注射用右兰索拉唑治疗急性胃和/或十二指肠溃疡引起的上消化道出血的有效性及安全性

目的：以注射用兰索拉唑为对照，评价注射用右兰索拉唑15 mg q12 h治疗急性胃和/或十二指肠溃疡引起的上消化道出血的有效性及安全性。方法：选取全国31家研究中心的急性胃和/或十二指肠溃疡引起的上消化道出血患者共202例，按照1∶1随机分配至试验组（注射用右兰索拉唑组）和对照组（注射用兰索拉唑组）。主要疗效终点为72 h有效止血率。对主要疗效终点采用非劣效评价，非劣效性界值δ是10%。结果：有效性方面，全分析数据集分析结果显示：用药72 h后，注射用右兰索拉唑组有效止血率为96.08%(98/102)；注射用兰索拉唑组有效止血率为98.00%(98/100)，两组率差为-1.92%(95%CI-6.58,2.74)。两组72 h有效止血率差异无统计学意义（P=0.682 9）。两组率差的双侧界值均低于δ(10%)，注射用右兰索拉唑非劣于注射用兰索拉唑。安全性方面，试验组的不良事件及不良反应发生率与对照组差异无统计学意义，无非预期不良反应和严重不良反应。主要的不良反应为白细胞计数降低、中性粒细胞计数降低等。结论：注射用右兰索拉唑15 mg q12 h在治疗急性胃和/或十二指肠溃疡引起的...

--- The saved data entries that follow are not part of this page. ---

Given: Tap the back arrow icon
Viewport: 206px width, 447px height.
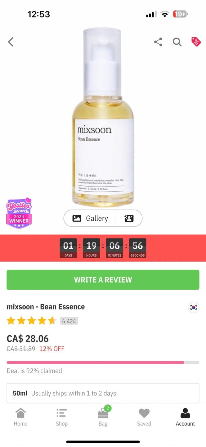Looking at the screenshot, I should tap(11, 42).
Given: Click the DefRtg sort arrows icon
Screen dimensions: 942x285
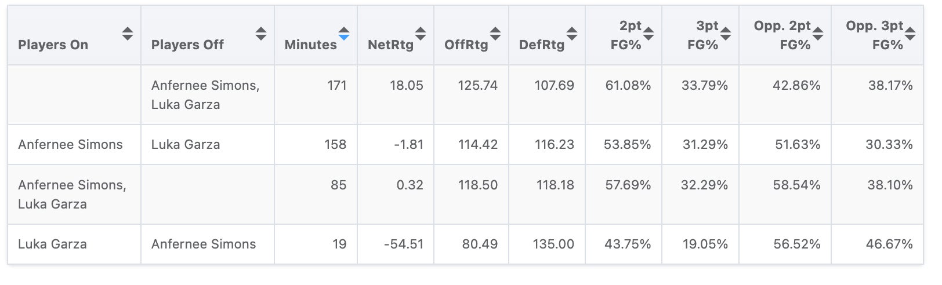Looking at the screenshot, I should click(x=572, y=34).
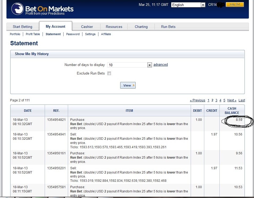Click the Log Out button
The width and height of the screenshot is (254, 198).
tap(235, 4)
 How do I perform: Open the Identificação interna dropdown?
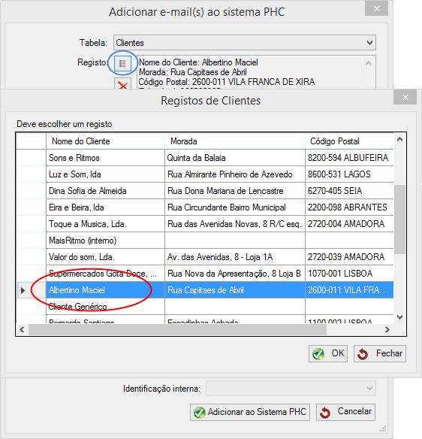click(291, 389)

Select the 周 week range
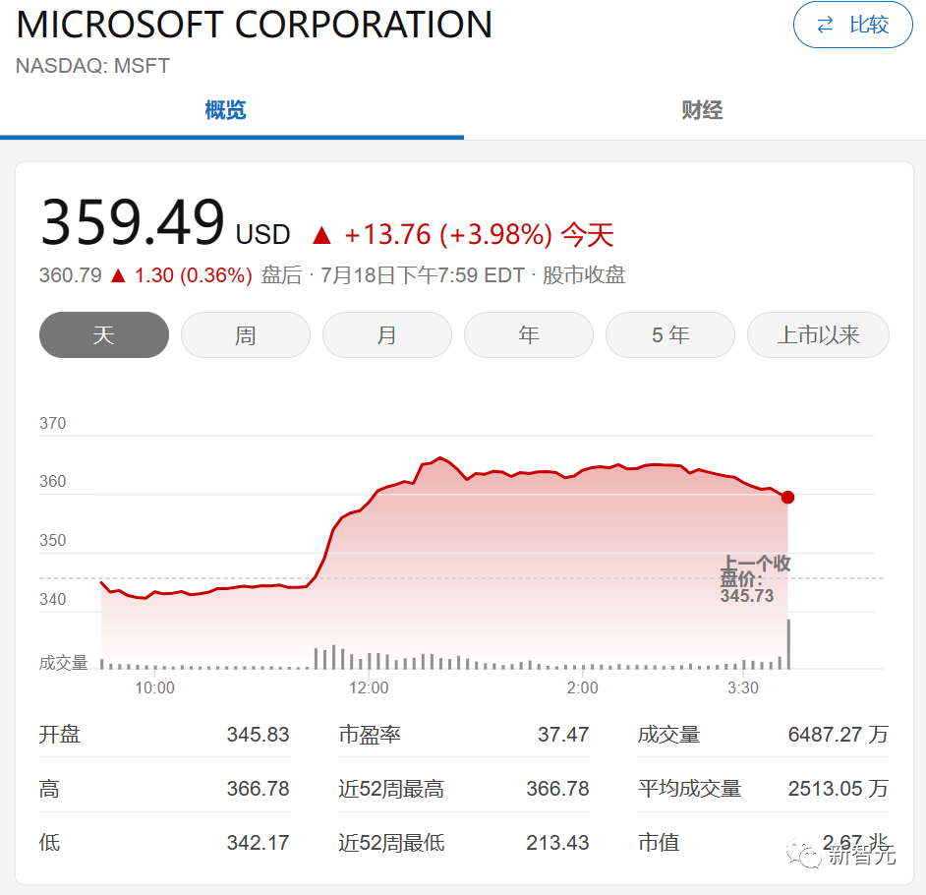coord(246,335)
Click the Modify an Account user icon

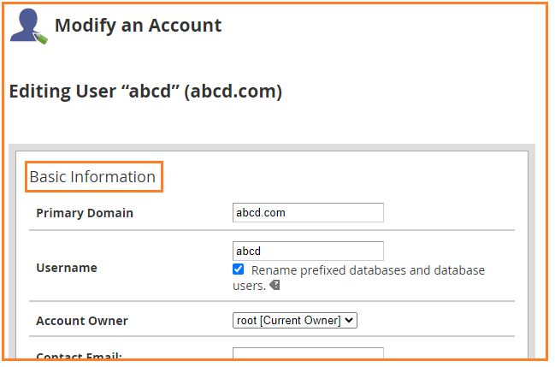pos(28,26)
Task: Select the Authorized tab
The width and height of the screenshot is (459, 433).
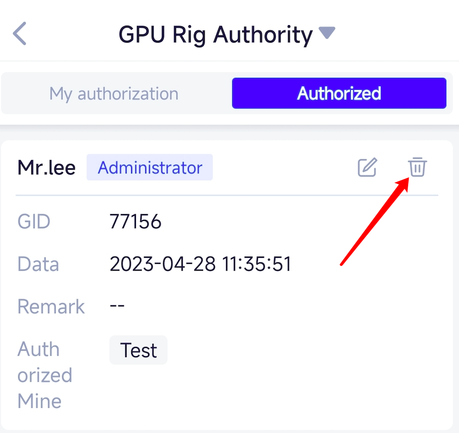Action: point(339,93)
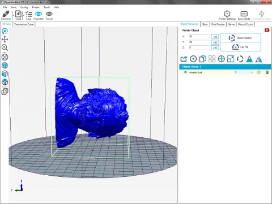
Task: Toggle Travel moves eye in toolbar
Action: tap(49, 15)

Efficacy and Safety of Dexlansoprazole for Injection in the Treatment of Upper Gastrointestinal Bleeding due to Acute Gastric and/or Duodenal Ulcers

Objective: The purpose of this study is to compare the efficacy and safety of dexlansoprazole with lansoprazole in treating upper gastrointestinal bleeding caused by acute gastric and/or duodenal ulcers. Method: A total of 202 patients with upper gastrointestinal bleeding caused by acute gastric and/or duodenal ulcer from 31 research centers in China were randomly assigned to either the experimental group (Dexlansoprazole for Injection) or the positive control group (Lansoprazole for injection) in 1∶1 ratio. The primary efficacy endpoint was the rate of 72 hour effective hemostasis, and was evaluated for non-inferiority using a cut-off value of 10%. Results: For efficacy, the results of the full analysis dataset (FAS) showed that after 72 hours of treatment, the effective hemostasis rate was 96.08% (98/102) in the dexlansoprazole group and 98.00% (98/100) in the lansoprazole group, respectively. The difference between the two groups was -1.92% (95%CI -6.58; 2.74). There was no significant difference in the 72 hour effective hemostasis rates between the two groups (P = 0.682 9). The lower limit of the 95% confidence interval for the rate difference was -6.58%, which was higher than -10%. Thus, the 72 hour effective hemostasis rate of dexlansoprazole for injection was found to be non-inferior to that of lansoprazole for injection. Additionally, there was no significant difference in the incidence of adverse events and adverse reactions between the dexlansoprazole group and lansoprazole group, and no unexpected or serious adverse reactions were reported. The main adverse reactions observed were decreased white blood cell count and neutrophil count. Conclusion: Dexlansoprazole for injection 15 mg q12 h has been shown to be just as effective as lansoprazole for injection 30 mg q12 h in treating upper gastrointestinal bleeding caused by acute gastric and/or duodenal ulcers, with a good safety record. This suggests that dexlansoprazole for injection may offer a new clinical alternative for managing acute upper gastrointestinal bleeding.